Only those lines from the one with "Pay bill (864, 989)" through the last line of the material belong in the answer, each repeated exactly.

^^^^^^^^^^^^^^^^

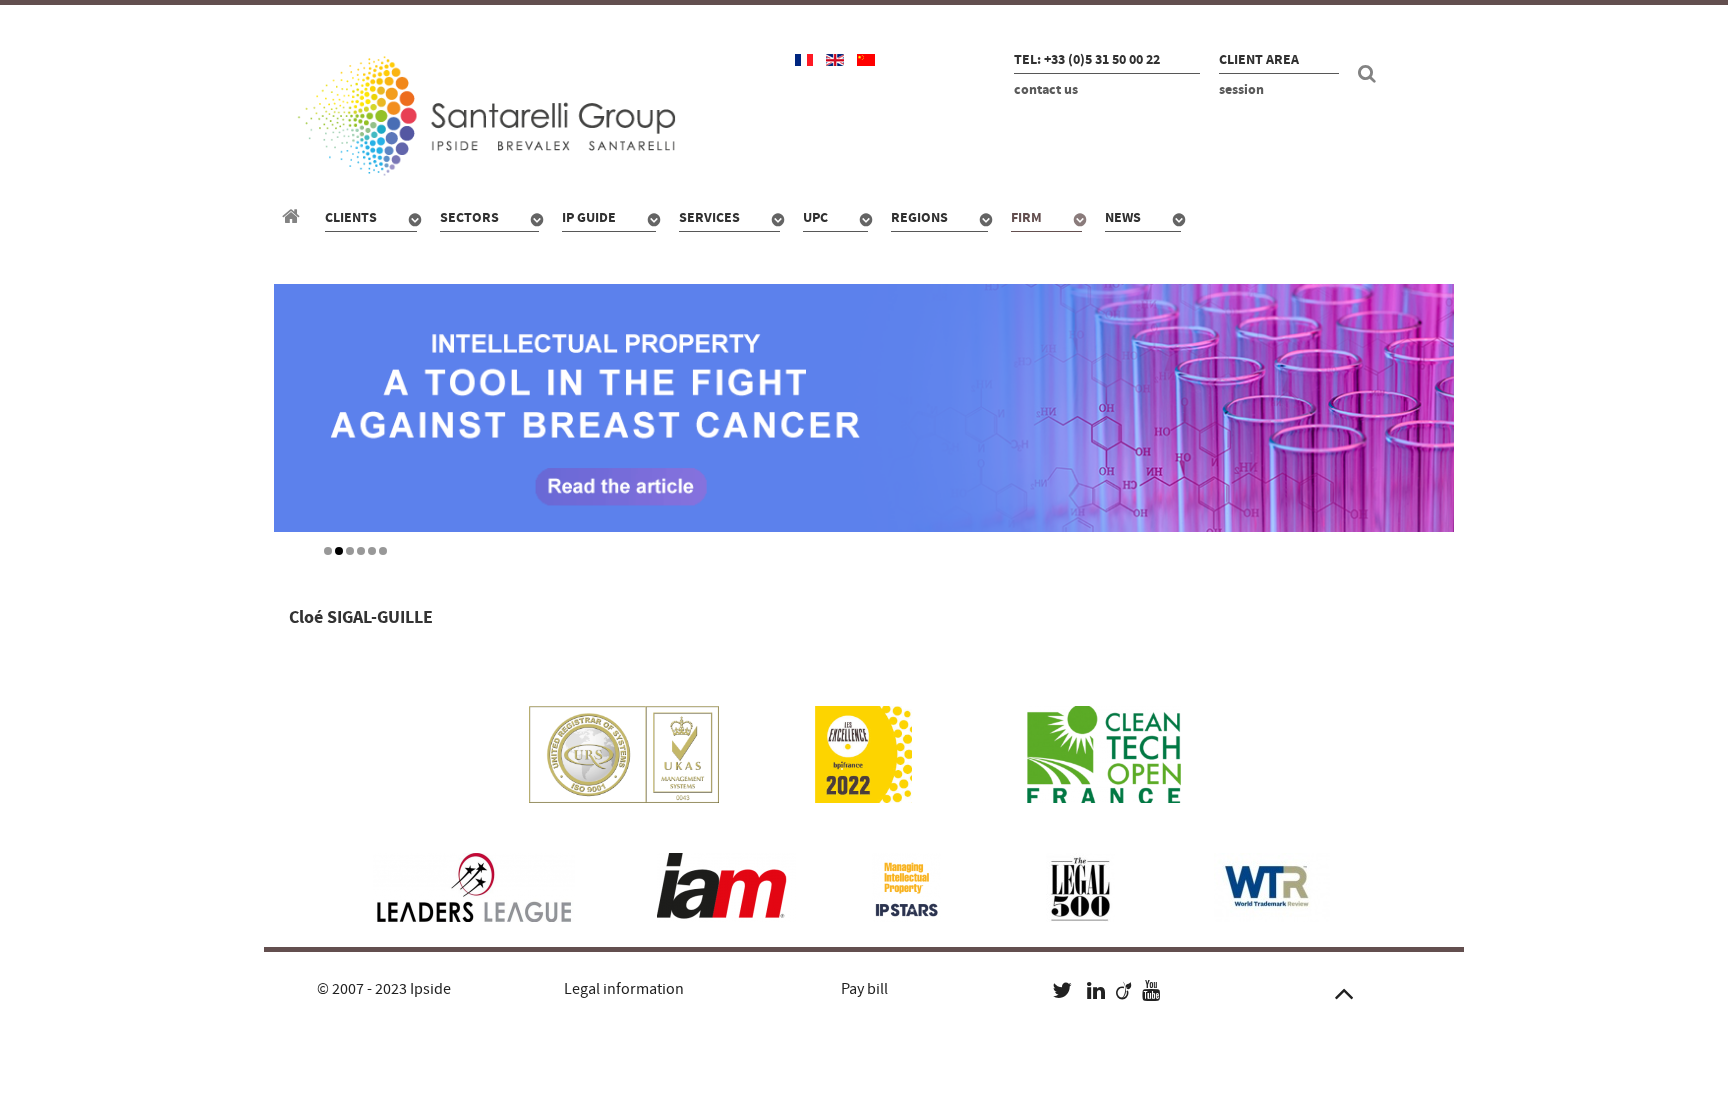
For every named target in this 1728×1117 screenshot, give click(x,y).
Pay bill (864, 989)
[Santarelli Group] (294, 217)
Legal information (624, 989)
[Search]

^^^^^^^^^^^^^^^^

RESPONSE TO THE EXERCISE:
Pay bill (864, 989)
[Santarelli Group] (294, 217)
Legal information (624, 989)
[Search]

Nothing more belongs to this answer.